Page MenuHomePhabricator

'category remove' regression when category contains only files
Closed, ResolvedPublic

Description

(Creating bug from https://gerrit.wikimedia.org/r/#/c/149645/)

In May 2014 this changeset broke 'category.py remove' for categories with only files and no pages.
https://gerrit.wikimedia.org/r/#/c/130301/

It is also a significant performance regression as 'categoryinfo' requires the server to fetch all of the category members, which is slow, only to return counts, when category.py needs to iterate over the category members, so it must hit the server again.


Version: core-(2.0)
Severity: normal

Details

Reference
bz68705

Event Timeline

bzimport raised the priority of this task from to Needs Triage.Nov 22 2014, 3:42 AM
bzimport set Reference to bz68705.
bzimport added a subscriber: Unknown Object (????).
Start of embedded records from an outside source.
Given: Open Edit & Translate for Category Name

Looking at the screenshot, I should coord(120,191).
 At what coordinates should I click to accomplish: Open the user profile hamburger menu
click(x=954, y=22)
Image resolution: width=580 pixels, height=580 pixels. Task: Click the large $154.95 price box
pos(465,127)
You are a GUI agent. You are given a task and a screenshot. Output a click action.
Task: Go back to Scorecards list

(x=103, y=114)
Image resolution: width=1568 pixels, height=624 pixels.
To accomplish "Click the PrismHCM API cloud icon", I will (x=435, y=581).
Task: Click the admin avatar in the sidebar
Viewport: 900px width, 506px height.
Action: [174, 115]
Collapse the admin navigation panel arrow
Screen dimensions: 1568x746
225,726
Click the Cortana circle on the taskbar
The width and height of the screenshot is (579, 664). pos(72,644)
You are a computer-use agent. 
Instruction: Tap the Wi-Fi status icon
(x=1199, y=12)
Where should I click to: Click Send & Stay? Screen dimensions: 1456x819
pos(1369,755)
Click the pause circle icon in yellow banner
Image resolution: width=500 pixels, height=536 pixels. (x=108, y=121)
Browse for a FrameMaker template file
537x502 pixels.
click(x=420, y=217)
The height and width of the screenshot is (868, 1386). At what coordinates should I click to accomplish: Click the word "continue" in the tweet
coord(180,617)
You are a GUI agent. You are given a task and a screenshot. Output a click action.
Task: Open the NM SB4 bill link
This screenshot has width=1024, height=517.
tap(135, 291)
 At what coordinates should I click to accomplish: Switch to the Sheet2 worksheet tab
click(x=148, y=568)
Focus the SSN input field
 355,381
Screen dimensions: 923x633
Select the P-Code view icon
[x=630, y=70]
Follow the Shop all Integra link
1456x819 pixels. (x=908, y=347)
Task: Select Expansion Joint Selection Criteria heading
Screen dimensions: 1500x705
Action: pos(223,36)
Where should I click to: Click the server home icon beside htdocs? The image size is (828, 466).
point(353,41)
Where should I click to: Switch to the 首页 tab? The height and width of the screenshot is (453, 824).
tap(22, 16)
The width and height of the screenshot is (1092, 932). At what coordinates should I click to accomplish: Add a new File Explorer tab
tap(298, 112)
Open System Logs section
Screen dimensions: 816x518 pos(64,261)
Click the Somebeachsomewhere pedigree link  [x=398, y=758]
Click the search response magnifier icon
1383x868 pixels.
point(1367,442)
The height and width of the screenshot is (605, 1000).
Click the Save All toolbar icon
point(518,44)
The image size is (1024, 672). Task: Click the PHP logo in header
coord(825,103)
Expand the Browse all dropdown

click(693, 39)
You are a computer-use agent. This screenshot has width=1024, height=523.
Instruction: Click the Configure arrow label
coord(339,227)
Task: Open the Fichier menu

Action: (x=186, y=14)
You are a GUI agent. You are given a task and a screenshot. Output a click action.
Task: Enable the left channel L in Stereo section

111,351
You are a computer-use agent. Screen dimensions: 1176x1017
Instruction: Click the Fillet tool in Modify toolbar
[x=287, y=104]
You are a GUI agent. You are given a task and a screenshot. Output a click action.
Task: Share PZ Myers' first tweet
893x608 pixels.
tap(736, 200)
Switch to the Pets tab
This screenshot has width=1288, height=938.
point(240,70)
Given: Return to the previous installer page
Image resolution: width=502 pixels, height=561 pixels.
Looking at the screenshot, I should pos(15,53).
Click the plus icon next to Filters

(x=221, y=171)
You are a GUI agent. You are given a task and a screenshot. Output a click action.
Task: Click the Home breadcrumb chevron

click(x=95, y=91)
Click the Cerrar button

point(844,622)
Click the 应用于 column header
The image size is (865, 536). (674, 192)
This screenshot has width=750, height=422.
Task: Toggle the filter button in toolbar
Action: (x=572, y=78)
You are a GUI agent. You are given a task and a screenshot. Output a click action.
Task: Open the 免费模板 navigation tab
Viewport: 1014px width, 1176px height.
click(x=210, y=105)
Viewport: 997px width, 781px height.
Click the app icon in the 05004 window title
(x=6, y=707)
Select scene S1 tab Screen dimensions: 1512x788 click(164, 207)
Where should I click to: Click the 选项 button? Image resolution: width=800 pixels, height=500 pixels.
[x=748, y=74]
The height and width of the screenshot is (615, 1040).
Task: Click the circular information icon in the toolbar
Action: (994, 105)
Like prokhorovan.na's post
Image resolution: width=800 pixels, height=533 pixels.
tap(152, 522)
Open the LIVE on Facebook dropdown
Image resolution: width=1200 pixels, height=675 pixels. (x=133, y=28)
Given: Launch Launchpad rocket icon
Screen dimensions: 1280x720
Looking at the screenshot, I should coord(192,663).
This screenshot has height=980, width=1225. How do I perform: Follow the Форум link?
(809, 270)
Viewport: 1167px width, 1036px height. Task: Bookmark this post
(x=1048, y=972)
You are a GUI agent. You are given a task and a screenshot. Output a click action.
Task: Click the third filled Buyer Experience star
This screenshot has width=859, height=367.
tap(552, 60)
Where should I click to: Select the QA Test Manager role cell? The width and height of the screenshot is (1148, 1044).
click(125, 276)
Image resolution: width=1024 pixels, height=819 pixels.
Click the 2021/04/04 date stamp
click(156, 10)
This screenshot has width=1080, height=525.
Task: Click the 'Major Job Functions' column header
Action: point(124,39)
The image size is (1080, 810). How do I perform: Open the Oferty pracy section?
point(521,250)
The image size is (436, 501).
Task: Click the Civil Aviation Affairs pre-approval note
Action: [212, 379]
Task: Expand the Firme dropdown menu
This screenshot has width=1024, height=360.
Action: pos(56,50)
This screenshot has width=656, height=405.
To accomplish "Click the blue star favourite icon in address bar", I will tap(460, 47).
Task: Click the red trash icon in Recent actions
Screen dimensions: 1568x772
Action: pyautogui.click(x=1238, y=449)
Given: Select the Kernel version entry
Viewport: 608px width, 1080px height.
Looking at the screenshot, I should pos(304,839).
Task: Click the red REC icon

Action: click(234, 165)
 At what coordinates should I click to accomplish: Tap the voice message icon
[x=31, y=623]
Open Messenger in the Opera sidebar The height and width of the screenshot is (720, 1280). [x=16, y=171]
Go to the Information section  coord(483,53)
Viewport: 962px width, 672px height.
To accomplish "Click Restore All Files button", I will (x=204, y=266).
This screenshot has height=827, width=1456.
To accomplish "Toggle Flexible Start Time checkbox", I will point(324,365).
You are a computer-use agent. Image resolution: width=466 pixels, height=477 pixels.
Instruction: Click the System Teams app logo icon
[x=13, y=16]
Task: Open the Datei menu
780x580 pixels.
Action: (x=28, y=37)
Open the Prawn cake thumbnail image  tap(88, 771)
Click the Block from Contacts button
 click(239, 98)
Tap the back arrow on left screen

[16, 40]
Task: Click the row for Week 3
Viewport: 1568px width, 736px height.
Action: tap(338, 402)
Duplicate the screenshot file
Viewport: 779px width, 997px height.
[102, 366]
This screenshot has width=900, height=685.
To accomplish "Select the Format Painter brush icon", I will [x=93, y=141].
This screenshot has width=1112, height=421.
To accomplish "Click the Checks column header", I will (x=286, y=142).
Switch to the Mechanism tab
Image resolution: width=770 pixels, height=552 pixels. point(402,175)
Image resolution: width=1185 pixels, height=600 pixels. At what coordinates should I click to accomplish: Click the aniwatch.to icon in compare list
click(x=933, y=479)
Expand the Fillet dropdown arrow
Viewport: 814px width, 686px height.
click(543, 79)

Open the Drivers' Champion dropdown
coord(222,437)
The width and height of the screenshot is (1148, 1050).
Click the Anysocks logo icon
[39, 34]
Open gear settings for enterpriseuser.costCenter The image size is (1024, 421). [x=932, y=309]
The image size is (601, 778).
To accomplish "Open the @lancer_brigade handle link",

I'm confused: I don't see a possibility to get the counts without hitting the server. And the server must be hit at least once to get the pages or categories in the “worst case”.

So the previous handling without using 'categoryinfo' seems to be the better solution. Of course it could be written a bit more pythonic by simply using

articles = cat.articles()
if articles:

  1. remove them

else:

  1. "complain"

Even the change in 'CategoryTreeRobot' should be reverted because the database should be the fasted way to get the number of articles in a category.

By the way database: This seems the only way to avoid hitting the server in the “best case” (|articles| == 0). But 'CategoryMoveRobot' doesn't use the database and it's only used for read-only operations.

But the changes above line 644 (old)/642 (new) look fine to me.

Now of course I'm fairly new to the bot's internals, so my assessment is probably off.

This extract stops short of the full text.